Abstract:
Topological insulators, a new class of materials discovered recently, have very
unique topological properties. While the surface states are gapless and are
topologically protected by the time reversal symmetry, the bulk of topological
insulator shows a full gap. We study the properties of reflected and transmitted
electron waves on the surface of topological insulator nanofilm with a defect. We
show that an electron incident on a defect produces modes, which are localized at the
defect. Such modes result in an enhancement of electron density at the defect. If an
electron with a given energy E is incident on a region of the TI nanofilm which does
not support electron propagating waves at energy E, then there is a strong
enhancement of local electron density near the boundary of such region. We calculate
the reflectance and transmittance of an electron from such a defect for different
parameters of the topological insulator nanofilm and different parameters of the
defect. The amplitude of the electron wave strongly depends on the position of
electron energy.
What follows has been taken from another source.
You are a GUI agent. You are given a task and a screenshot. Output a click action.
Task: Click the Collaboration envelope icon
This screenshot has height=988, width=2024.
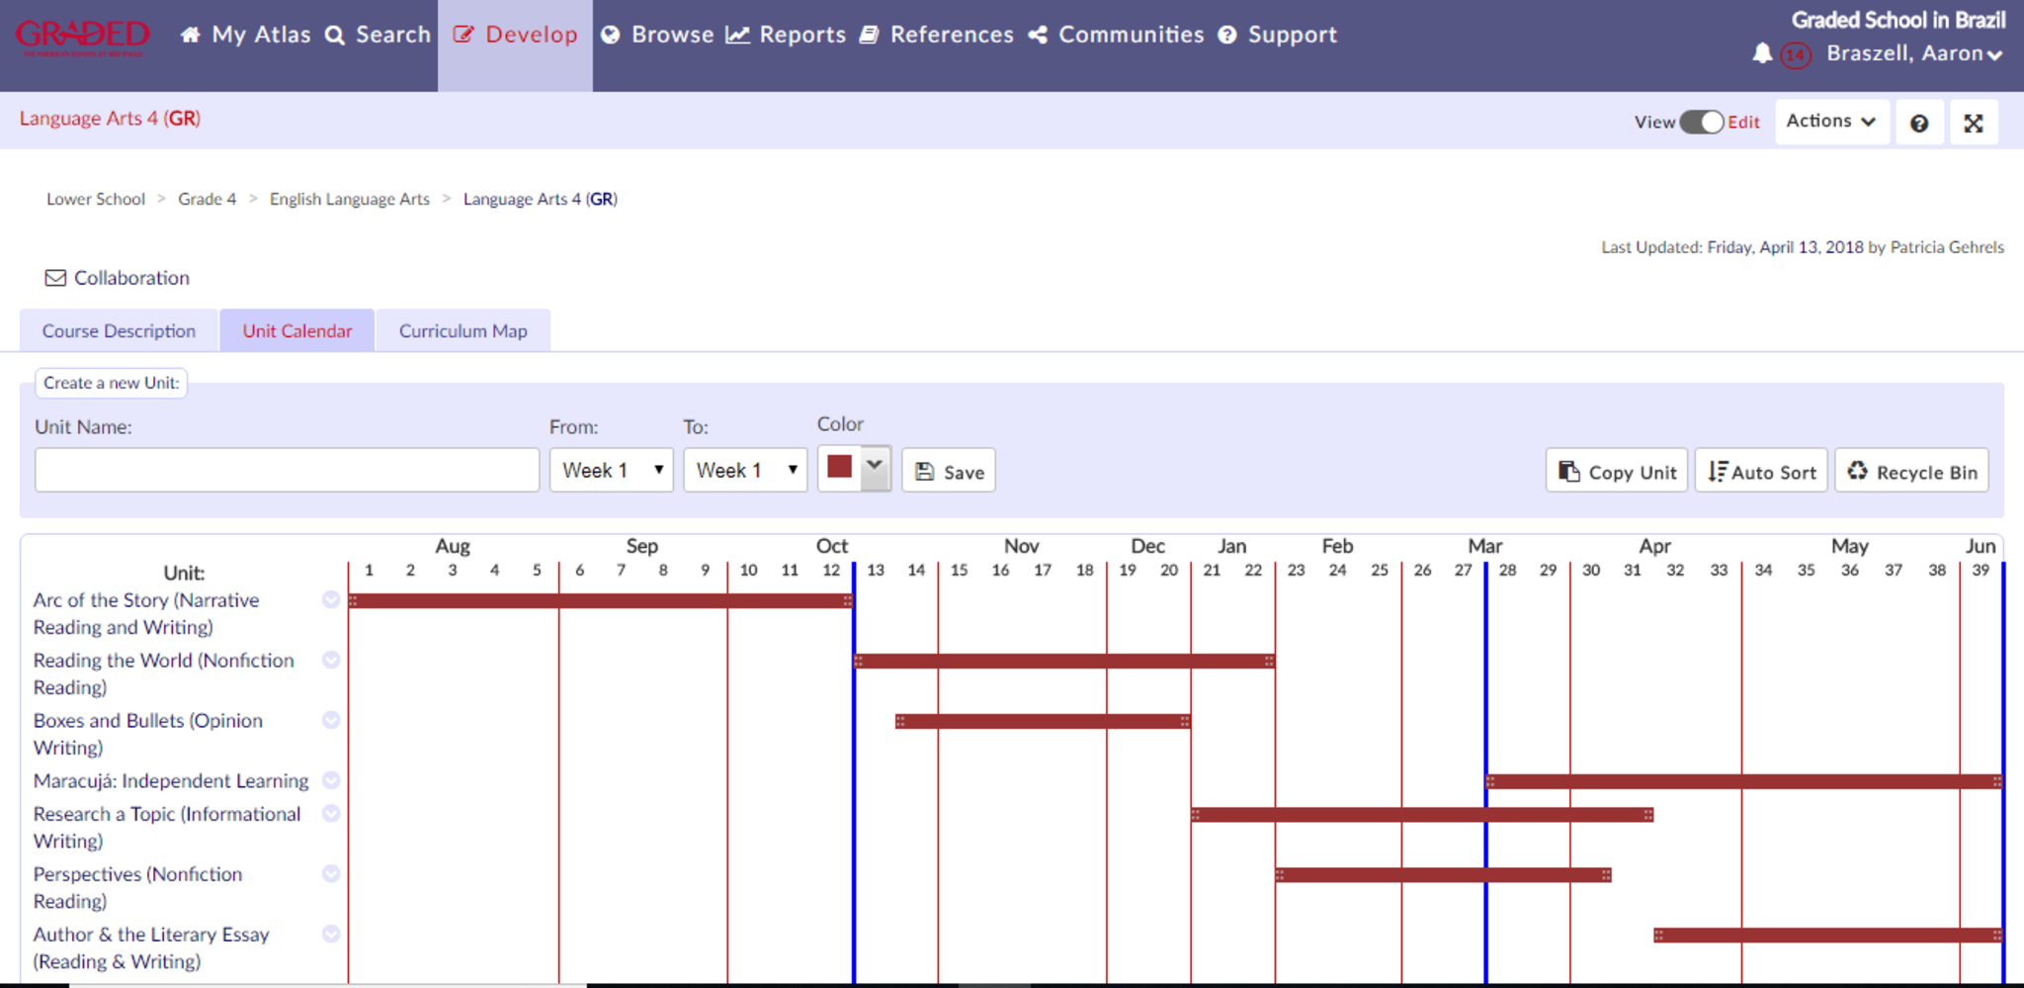click(55, 278)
If electron energy is in the energy gap of defect, then the reflectance
is 1. This result corresponds to total internal reflection. If the electron energy is not
in the energy gap of defect, then the reflectance is small and the electron is almost
totally transmitted. The critical points dividing these two boundaries are defined by
the condition that the electron energy is at the band edge of energy dispersion. The
dependence of the electron wave on the parameters of the system, such as thickness
of the nanofilm or electron energy, is dominated near the critical points.